__WHAT IS REQUIRED__
Search the data below for "Sarah"; list each line that holds it.

____________

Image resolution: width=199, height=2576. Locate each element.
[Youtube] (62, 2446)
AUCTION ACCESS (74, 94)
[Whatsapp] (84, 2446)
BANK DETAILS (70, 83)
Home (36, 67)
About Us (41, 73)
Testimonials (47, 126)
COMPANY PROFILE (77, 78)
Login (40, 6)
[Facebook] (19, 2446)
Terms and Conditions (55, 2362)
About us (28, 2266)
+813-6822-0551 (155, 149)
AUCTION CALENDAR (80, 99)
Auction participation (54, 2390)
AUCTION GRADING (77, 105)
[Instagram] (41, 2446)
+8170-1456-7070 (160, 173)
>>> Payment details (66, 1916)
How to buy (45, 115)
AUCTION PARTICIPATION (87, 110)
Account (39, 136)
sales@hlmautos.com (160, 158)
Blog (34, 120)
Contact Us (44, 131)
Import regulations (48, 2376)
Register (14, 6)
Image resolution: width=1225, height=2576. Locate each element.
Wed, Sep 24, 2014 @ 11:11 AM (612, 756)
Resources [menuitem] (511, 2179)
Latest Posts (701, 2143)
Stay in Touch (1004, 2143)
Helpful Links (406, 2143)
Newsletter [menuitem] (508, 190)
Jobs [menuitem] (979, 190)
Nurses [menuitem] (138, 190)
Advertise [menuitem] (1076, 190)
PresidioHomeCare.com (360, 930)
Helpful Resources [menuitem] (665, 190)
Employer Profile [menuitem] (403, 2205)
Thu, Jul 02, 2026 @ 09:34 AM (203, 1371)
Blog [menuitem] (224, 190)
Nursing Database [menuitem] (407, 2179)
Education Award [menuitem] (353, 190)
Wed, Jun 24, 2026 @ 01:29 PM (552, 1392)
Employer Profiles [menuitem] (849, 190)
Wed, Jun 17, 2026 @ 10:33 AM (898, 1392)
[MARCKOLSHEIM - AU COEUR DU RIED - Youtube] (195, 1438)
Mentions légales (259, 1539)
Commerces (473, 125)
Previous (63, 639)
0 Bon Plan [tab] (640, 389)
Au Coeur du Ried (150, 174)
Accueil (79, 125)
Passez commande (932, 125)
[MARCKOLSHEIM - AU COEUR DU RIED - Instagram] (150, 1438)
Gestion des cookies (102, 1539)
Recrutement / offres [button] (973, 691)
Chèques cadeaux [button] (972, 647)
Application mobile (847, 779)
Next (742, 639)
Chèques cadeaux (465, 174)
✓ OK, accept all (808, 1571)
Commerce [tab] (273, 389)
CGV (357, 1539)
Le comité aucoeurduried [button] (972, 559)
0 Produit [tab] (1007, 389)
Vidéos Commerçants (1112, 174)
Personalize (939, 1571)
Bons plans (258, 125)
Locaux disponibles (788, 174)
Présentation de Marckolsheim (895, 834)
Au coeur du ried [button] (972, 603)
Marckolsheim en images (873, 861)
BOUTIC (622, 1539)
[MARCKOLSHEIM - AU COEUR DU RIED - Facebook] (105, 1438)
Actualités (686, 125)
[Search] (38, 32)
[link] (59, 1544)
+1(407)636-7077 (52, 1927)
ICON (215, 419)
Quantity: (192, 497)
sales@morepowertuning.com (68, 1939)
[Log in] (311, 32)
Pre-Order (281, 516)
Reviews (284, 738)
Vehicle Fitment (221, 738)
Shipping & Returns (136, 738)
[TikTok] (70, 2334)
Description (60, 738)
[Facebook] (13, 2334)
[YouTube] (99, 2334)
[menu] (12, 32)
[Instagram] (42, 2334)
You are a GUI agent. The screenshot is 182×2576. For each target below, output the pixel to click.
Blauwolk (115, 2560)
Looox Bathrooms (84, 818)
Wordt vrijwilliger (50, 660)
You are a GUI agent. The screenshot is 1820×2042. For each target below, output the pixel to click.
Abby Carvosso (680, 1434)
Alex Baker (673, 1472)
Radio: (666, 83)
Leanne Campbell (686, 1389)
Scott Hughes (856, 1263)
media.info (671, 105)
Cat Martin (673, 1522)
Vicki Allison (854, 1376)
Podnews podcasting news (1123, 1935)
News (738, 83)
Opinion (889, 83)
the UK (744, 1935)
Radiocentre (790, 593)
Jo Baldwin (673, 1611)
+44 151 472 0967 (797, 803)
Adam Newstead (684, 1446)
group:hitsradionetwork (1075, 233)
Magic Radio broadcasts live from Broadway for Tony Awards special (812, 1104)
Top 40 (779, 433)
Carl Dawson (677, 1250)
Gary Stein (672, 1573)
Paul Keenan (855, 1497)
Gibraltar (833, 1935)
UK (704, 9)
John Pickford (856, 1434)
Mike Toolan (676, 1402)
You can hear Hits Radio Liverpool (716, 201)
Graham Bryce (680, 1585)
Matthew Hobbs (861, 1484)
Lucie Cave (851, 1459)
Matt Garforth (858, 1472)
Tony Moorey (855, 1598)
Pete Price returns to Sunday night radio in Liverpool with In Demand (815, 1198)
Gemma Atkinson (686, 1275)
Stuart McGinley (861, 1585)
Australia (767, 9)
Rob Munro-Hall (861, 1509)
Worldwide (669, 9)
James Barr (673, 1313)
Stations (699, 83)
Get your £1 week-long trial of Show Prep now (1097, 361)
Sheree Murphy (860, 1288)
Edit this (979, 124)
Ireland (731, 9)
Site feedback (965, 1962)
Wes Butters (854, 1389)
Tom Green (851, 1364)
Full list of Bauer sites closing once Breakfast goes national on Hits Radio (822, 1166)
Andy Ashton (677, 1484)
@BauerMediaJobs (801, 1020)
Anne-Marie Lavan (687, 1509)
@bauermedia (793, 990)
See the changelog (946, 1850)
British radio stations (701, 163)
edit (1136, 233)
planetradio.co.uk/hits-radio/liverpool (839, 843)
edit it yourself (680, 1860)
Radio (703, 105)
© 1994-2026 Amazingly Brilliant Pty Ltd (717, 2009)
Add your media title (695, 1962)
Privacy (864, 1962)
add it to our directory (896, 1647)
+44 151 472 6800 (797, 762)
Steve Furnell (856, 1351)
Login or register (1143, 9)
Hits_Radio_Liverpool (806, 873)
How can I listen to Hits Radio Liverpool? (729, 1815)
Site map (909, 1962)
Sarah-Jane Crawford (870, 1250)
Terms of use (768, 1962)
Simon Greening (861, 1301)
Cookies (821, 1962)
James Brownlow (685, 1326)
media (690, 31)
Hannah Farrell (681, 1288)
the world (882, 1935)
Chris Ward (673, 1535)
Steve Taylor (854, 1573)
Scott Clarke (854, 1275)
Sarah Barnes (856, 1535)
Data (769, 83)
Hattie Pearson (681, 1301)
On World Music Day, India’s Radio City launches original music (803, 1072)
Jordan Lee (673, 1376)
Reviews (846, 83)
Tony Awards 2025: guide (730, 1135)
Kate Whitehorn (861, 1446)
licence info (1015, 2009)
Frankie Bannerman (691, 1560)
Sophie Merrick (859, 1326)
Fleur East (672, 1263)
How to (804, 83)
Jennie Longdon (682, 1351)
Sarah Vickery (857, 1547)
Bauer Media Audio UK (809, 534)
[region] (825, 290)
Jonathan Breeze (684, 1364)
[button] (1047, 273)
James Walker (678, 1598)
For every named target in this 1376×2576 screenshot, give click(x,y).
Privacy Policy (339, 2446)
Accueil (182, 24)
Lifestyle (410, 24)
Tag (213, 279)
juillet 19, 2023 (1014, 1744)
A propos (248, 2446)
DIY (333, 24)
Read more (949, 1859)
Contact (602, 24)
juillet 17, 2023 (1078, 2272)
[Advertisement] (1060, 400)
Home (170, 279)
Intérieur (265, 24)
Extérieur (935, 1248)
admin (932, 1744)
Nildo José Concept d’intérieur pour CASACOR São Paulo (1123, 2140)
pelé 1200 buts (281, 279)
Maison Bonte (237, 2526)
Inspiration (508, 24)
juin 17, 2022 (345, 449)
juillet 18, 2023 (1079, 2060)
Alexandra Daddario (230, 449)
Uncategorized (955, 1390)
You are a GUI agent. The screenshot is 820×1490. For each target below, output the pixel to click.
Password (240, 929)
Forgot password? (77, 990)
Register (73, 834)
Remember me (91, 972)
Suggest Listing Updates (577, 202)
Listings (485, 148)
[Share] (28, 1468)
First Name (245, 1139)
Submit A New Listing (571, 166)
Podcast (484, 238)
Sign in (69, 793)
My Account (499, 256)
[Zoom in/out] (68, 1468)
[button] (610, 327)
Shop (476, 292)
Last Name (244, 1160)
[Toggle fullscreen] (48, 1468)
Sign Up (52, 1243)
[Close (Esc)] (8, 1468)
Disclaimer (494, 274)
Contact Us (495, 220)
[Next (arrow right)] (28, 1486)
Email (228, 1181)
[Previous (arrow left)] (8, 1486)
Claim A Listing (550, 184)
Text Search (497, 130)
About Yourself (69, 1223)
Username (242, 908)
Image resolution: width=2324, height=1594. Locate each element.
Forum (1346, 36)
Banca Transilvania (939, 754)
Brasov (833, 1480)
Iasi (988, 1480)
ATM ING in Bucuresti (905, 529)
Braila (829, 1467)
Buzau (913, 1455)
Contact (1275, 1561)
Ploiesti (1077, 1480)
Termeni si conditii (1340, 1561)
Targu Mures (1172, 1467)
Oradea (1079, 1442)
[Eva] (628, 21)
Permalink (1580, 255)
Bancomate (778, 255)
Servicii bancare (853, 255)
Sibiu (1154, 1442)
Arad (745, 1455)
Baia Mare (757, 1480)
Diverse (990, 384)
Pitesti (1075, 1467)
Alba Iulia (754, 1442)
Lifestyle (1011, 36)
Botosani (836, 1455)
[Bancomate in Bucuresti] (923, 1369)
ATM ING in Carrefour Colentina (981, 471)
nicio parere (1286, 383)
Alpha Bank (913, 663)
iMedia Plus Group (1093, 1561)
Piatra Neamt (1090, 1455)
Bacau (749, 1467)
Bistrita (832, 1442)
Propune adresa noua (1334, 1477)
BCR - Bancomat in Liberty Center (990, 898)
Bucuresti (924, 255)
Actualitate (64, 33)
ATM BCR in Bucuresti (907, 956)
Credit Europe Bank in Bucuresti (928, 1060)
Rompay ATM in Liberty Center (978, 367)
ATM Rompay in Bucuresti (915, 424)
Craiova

____________

__TASK OUTPUT__
Sarah-Jane Crawford (870, 1250)
Sarah Barnes (856, 1535)
Sarah Vickery (857, 1547)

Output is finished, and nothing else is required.